Though differences in geographical locations exist, it did not influence profit sharing as contractual terms in agreements between AE and independent third parties remained identical.
Both the origin company and destination company in the network performed comparable functions including coordination with third party service providers to provide logistical services to customers. Further, the composition of assets is office infrastructure whereas the risks assumed in case of loss or delay of cargo for both companies is similar. Therefore, in view of the integrated nature of operations, the sharing of risk and reward at 50:50 ratio is appropriate.
That OP/VAE was an appropriate measure of profitability since operational efficiency is best measured in terms of whether the gross margin is adequate to cover costs associated with its functions and not those of airlines/ other freight carriers in respect of which the Taxpayer adds little value.
In TP audit proceedings of AY 2002-03 and AY 2003-04, the TPO had accepted the CUP method based on 50:50 net revenue sharing. This pricing arrangement of the Taxpayer has remained unchanged over the years.
Based on the aforementioned arguments of the Taxpayer, the CIT(A) deleted the TP adjustment as the Taxpayer’s contentions regarding the CUP method were adequately supported by third party agreements and robust functional-asset-risk analysis. The CIT(A) also quoted the Tribunal Ruling of MSS India Pvt. Ltd. by the Pune bench which held TNMM to be a method of last resort which is to be presented only when the “traditional methods” cannot be reasonably applied.
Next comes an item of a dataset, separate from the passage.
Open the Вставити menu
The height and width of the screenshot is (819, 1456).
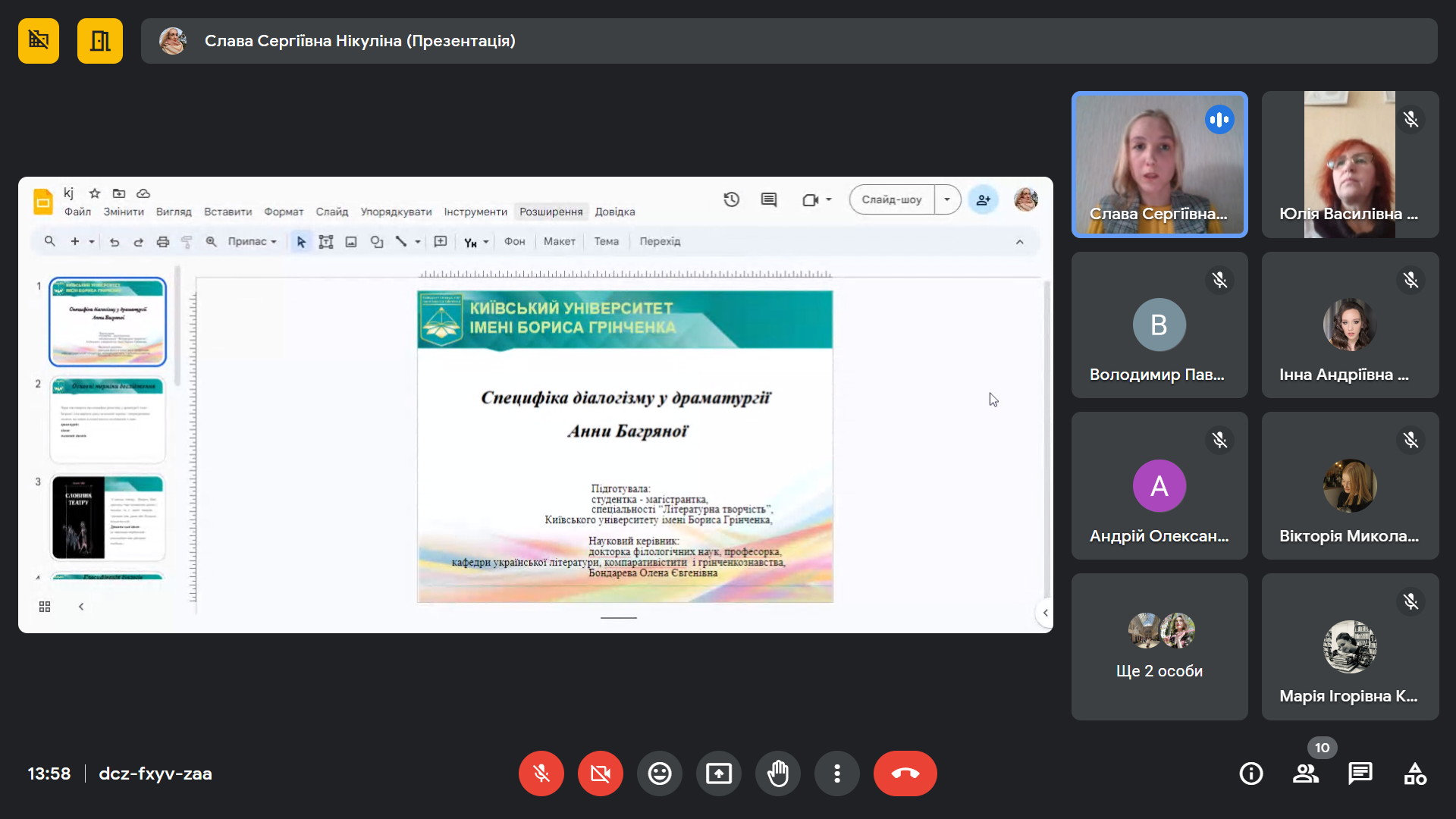click(x=228, y=212)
The Revenue filed an appeal against the order of the CIT(A) before the Tribunal.
Ruling of the Tribunal
The salient aspects of the Ruling are as follows:
The Tribunal accepted that the Taxpayer had previously adopted CUP method in AY 2002-03 and AY 2003-04 which had been accepted by the TPO. Further, as demonstrated by the Taxpayer, the revenue sharing was 50:50 in Pakistan, Bangladesh and Sri Lanka. Since the terms and conditions of various agency agreements between AE and independent third parties remained unchanged, it implied that geographical difference was not material to the logistics industry where revenue split was a typical phenomenon.
It was held that the functional-asset-risk (“FAR”) profile of the origin company and destination company was similar with the activities being limited to coordination with nil inventory risk and minimal bad debt risk.
In its capacity as an agent of the airline/ sealine, the Taxpayer merely issued bills to customers. Since it was not responsible for actually transporting the consignment, the exclusion of freight charges paid to independent service providers was reasonable. Therefore, the guideline under Para 7.36 of OECD was upheld that application of cost plus mark-up in performance of an agency function is more important than that of the service itself.
Private limited companies that had been considered by the TPO as comparables despite non-availability of data in the public domain should have been excluded. Further, functionally comparable companies rejected by the TPO should have been included.
Conclusion
This Ruling highlights the importance of the following aspects:
Comprehensive FAR analysis supported by industry characteristics strengthens the taxpayer’s position.
The Tribunal accepted the consistency with which the CUP method had been adopted by the Taxpayer since AY 2002-03 till AY 2006-07, thereby emphasizing the uniformity in approach.
The position of the OECD Guidelines on “pass-through costs” not being marked-up has been upheld with the rationale that these costs are not incurred for value-added activities.
It was incorrect of the Revenue to include comparables whose data is not available in public domain for the TP analysis.